7. a.Give a sequence of addresses that results in a different block to be replaced from the cache if the replacement policy is the priority-based pseudo-LRU policy Professor Patt discussed in class instead of a true LRU replacement policy. Remember that this scheme gives priority to one half of the cache on a cache hit so that the block that happens to be in the same half as the accessed block is marked as the second most recently used block in the same set. Assume that the cache is initially empty. The cache is 4-way set associative, its size is 256 bytes and each block is 4 bytes. Assume that the address space is 10 bits and memory is byte-addressable.
   
   

   b.Here is an LC-3b assembly language program that performs array accesses. Show the address trace produced by load instructions. Suppose that we have a 1024-byte, 4-way set-associative cache with 4-byte blocks. Calculate the data cache hit ratio when we have a perfect LRU replacement scheme.

     	 .ORIG x5000
   	  AND R0, R0, #0 ; R0 : array sum 
     	  AND R3, R3, #0
   	  AND R1, R1, #0 ; R1 : array index
   	  ADD R3, R3, #2 ; R3 : outloop index
   	  LEA R6, DATA   
     OUTLOOP LDW R4, R6, #0  
   	  AND R2, R2, #0
   	  ADD R2, R2, #5  ; R2: inloop index
     INLOOP  ADD R1, R4, R3   
   	  LDB R7, R1, #0
             ADD R0, R7, R0
   	  ADD R4, R4, R4
   	  ADD R2, R2, #-1
   	  BRP INLOOP
   	  ADD R3, R3, #-1
   	  BRZP OUTLOOP
   	  HALT
     DATA	 .FILL x400	
   	 .END
   

8. A computer has an 8KB write-through cache. Each cache block is 64 bits, the cache is 4-way set associative and uses a victim/next-victim pair of bits in each block for its replacement policy. Assume a 24-bit address space and byte-addresable memory. How big (in bits) is the tag store?
9. (Hamacher et al., p. 255, question 5.18) You are working with a computer that has a primary and secondary cache. The cache block consists of 8 words. Make the following assumptions:
   • The hit rate is the same for both the caches: 0.95 for instructions and 0.90 for data.
   • The times needed to access an 8-word block in these caches are C1 = 1 cycle and C2 = 10 cycles.
   • It takes one clock cycle to send an address to main memory.
   • It takes one clock cycle to send one word from the memory to the cache.
   • 30 percent of all instructions are loads and stores.

   1. What is the average access time experienced by the CPU if the main memory uses 4 way interleaving? Assume that the memory is built with DRAM chips that allow the first word to be accesses in 8 cycles, but subsequent words of the block are in 4 clock cycles per word.
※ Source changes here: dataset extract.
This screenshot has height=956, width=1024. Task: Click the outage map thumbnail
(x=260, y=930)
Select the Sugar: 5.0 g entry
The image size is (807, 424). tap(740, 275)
Also, one clock cycle is required to send one word to the cache.

   2. What is the average access time if the main memory is not interleaved (i.e. there is a single DRAM chip)?

   3. What is the improvement obtained with interleaving?
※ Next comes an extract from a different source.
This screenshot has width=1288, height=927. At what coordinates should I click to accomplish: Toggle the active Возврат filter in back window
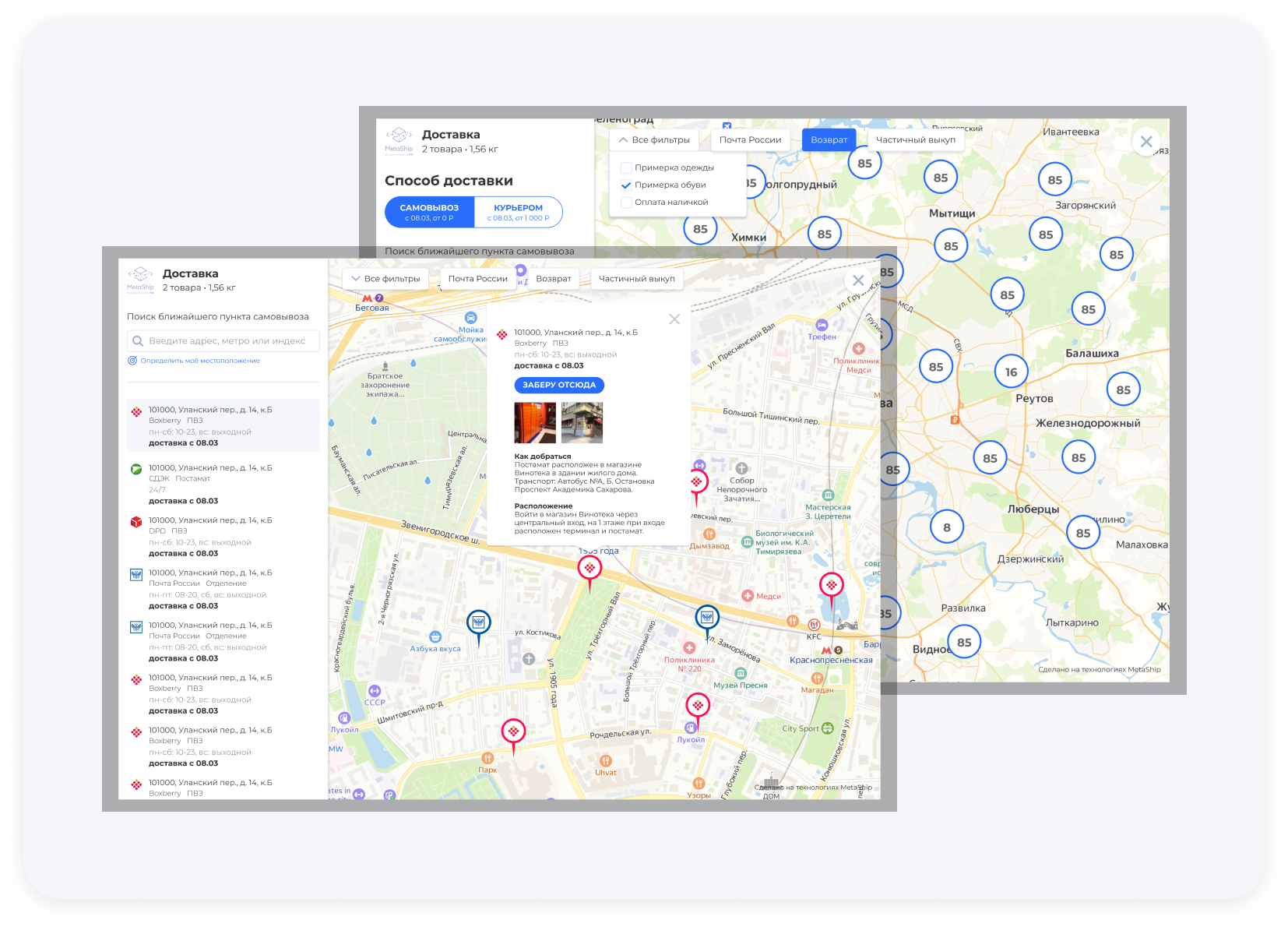point(829,140)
10. Below, we have given you four different sequences of addresses generated by a program running on a processor with a data cache. Cache hit ratio for each sequence is also shown below. Assuming that the cache is initially empty at the beginning of each sequence, find out the following parameters of the processor's data cache:

    * Associativity (1, 2, or 4 ways)
    * Block size (1, 2, 4, 8, 16, or 32 bytes)
    * Total cache size (256B, or 512B)
    * Replacement policy (LRU or FIFO)
    

    Assumptions:All memory accesses are one byte accessses. All addresses are byte addresses.
    Address traces
    sequence 1:  0, 2, 4, 8, 16, 32                                                    hit ratio: 0.33
    sequence 2:  0, 512, 1024, 1536, 2048, 1536, 1024, 512, 0      hit ratio: 0.33
    sequence 3:  0, 64, 128, 256, 512, 256, 128, 64, 0                    hit ratio: 0.33
    sequence 4:  0, 512, 1024, 0, 1536, 0, 2048, 512                      hit ratio: 0.25
    

AND, for those who cannot get enough of this stuff, the following problem:
(Note: You can get full credit without doing this problem)

You will be given a cache simulator (just the executable) with a hard-coded configuration. Your job is to determine the configuration of the cache. The simulator takes a trace of memory addresses as input and provides a hit ratio as output. Find the following:

* Associativity (1, 2, 4, or 8 ways)
* Block size (1, 2, 4, 8, 16, or 32 bytes)
* Total cache size (256B, 512B, or 1024B)
* Replacement policy (LRU or Pseudo-LRU)